[Stored items]
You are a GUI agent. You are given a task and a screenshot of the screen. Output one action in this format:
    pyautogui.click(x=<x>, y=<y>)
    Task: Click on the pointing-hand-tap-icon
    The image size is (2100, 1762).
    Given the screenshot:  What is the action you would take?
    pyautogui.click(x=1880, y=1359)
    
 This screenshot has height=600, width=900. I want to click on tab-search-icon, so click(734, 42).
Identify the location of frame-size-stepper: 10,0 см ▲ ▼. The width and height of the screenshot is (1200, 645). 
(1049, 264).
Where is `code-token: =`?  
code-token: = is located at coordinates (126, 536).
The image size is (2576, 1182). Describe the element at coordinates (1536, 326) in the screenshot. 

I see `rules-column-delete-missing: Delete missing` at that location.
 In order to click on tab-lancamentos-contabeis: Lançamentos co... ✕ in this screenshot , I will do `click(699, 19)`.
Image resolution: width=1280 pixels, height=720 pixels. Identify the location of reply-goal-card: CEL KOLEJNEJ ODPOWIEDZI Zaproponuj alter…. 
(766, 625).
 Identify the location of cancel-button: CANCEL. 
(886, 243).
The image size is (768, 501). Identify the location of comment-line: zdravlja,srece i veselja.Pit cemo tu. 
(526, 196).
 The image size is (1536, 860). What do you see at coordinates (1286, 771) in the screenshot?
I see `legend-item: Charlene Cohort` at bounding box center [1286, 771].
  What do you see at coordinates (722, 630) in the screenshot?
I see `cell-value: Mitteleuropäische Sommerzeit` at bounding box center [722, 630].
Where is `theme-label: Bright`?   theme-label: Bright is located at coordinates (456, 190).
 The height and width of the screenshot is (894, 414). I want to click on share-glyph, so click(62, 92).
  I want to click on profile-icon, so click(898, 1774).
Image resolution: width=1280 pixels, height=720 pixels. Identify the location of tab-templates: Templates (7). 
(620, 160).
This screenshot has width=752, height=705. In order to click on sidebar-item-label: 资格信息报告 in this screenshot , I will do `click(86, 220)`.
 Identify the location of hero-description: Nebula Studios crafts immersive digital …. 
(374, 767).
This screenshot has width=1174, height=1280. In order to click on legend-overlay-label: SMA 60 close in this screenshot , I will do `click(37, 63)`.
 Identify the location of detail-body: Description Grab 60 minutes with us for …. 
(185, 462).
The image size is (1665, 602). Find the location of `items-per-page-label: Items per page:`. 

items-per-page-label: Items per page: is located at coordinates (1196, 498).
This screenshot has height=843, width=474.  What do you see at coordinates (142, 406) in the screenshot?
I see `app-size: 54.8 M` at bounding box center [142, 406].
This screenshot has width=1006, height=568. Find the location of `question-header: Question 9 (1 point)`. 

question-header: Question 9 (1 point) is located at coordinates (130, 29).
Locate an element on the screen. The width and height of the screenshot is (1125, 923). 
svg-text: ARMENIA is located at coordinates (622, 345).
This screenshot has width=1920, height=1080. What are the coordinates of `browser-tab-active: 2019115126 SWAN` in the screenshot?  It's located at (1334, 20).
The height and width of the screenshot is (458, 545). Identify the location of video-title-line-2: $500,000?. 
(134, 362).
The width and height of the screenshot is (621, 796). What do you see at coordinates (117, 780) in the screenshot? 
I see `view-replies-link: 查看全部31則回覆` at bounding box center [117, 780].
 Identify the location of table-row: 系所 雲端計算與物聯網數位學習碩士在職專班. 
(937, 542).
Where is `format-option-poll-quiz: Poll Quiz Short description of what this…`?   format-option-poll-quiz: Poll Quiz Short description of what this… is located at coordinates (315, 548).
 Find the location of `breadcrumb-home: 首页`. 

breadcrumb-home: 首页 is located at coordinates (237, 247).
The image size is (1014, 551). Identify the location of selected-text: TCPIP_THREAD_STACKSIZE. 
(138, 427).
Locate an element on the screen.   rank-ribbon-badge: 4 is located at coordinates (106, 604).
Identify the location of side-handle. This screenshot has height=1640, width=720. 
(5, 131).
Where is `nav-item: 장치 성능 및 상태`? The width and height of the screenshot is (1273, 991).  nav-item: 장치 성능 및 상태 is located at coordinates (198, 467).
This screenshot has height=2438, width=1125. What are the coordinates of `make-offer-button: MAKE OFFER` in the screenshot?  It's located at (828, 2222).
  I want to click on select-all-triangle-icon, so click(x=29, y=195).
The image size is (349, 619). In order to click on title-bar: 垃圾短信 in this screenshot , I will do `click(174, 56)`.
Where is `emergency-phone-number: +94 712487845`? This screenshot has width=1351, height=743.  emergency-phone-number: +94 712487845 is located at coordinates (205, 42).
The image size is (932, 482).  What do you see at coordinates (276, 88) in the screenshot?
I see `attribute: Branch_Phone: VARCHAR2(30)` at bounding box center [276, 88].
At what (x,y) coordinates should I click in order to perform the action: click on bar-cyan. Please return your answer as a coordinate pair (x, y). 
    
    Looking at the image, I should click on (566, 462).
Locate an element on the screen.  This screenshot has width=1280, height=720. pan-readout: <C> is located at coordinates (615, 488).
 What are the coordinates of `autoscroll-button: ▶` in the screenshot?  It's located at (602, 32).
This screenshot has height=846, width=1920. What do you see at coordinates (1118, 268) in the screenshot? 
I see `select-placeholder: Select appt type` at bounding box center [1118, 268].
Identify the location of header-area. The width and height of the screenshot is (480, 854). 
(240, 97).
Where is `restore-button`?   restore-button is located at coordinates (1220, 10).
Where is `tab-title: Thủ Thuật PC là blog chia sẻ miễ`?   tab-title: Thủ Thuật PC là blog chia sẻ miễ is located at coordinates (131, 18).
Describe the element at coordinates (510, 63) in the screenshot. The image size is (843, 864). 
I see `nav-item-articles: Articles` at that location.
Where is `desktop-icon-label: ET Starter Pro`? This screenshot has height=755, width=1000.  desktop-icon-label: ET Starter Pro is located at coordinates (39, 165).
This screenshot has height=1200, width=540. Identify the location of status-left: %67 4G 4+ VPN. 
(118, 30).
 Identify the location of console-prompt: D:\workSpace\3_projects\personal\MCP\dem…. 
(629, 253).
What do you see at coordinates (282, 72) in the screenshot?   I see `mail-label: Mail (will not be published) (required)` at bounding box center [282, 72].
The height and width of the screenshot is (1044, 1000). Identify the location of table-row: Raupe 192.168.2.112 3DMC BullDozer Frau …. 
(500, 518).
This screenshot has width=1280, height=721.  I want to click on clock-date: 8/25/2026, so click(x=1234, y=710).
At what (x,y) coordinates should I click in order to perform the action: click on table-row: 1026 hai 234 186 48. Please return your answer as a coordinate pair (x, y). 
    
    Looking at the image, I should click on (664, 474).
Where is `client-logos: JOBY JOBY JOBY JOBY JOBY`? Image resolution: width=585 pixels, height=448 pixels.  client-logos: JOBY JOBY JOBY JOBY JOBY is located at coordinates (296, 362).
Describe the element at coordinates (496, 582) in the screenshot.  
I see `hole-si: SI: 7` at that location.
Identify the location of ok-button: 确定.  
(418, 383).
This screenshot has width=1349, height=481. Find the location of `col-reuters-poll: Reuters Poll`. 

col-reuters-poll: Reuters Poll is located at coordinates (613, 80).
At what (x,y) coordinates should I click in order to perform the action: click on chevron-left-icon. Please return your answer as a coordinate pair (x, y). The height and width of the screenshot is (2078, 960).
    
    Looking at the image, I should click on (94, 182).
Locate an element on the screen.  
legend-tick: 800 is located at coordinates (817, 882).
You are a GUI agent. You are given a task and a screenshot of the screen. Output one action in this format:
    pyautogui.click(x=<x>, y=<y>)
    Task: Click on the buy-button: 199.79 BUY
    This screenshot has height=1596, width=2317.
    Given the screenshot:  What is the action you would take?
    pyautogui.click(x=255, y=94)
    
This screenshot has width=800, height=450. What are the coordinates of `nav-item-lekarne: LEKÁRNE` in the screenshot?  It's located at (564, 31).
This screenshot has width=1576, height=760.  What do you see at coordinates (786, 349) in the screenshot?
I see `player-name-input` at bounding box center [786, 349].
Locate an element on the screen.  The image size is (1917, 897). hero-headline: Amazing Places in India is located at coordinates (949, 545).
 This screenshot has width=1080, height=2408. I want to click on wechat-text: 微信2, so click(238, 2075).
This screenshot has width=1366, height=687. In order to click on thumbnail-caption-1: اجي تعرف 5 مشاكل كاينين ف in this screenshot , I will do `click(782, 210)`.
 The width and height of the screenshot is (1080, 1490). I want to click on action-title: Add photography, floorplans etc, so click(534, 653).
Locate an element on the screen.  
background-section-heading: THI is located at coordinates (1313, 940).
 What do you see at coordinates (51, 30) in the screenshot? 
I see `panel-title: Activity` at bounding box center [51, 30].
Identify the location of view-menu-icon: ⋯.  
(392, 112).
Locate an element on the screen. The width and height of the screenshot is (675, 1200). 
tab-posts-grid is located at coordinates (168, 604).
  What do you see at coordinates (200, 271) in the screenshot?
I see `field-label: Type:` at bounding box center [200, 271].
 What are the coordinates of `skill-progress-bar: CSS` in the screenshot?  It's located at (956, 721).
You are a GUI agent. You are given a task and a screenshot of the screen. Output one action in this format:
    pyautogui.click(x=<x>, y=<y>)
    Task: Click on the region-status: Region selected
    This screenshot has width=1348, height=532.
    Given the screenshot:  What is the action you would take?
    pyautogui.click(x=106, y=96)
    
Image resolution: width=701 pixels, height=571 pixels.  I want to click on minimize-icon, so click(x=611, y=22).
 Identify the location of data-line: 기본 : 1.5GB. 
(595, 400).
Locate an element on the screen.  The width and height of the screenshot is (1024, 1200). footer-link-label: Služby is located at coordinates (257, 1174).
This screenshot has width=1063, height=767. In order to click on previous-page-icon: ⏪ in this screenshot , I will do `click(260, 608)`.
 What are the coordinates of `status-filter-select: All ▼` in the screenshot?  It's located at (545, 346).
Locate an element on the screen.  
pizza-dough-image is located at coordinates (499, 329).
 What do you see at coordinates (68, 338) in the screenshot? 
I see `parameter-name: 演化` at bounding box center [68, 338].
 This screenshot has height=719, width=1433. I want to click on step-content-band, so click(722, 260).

WORK TO BE COMPLETED: Please write out the stretch from the line containing "Identify the location of side-handle." through the line containing "coordinates (198, 467)." again, swapping "screenshot" for "screen capture" and leaving everything else unchanged.

RESPONSE BELOW:
Identify the location of side-handle. This screen capture has height=1640, width=720. 
(5, 131).
Where is `nav-item: 장치 성능 및 상태`? The width and height of the screen capture is (1273, 991).  nav-item: 장치 성능 및 상태 is located at coordinates (198, 467).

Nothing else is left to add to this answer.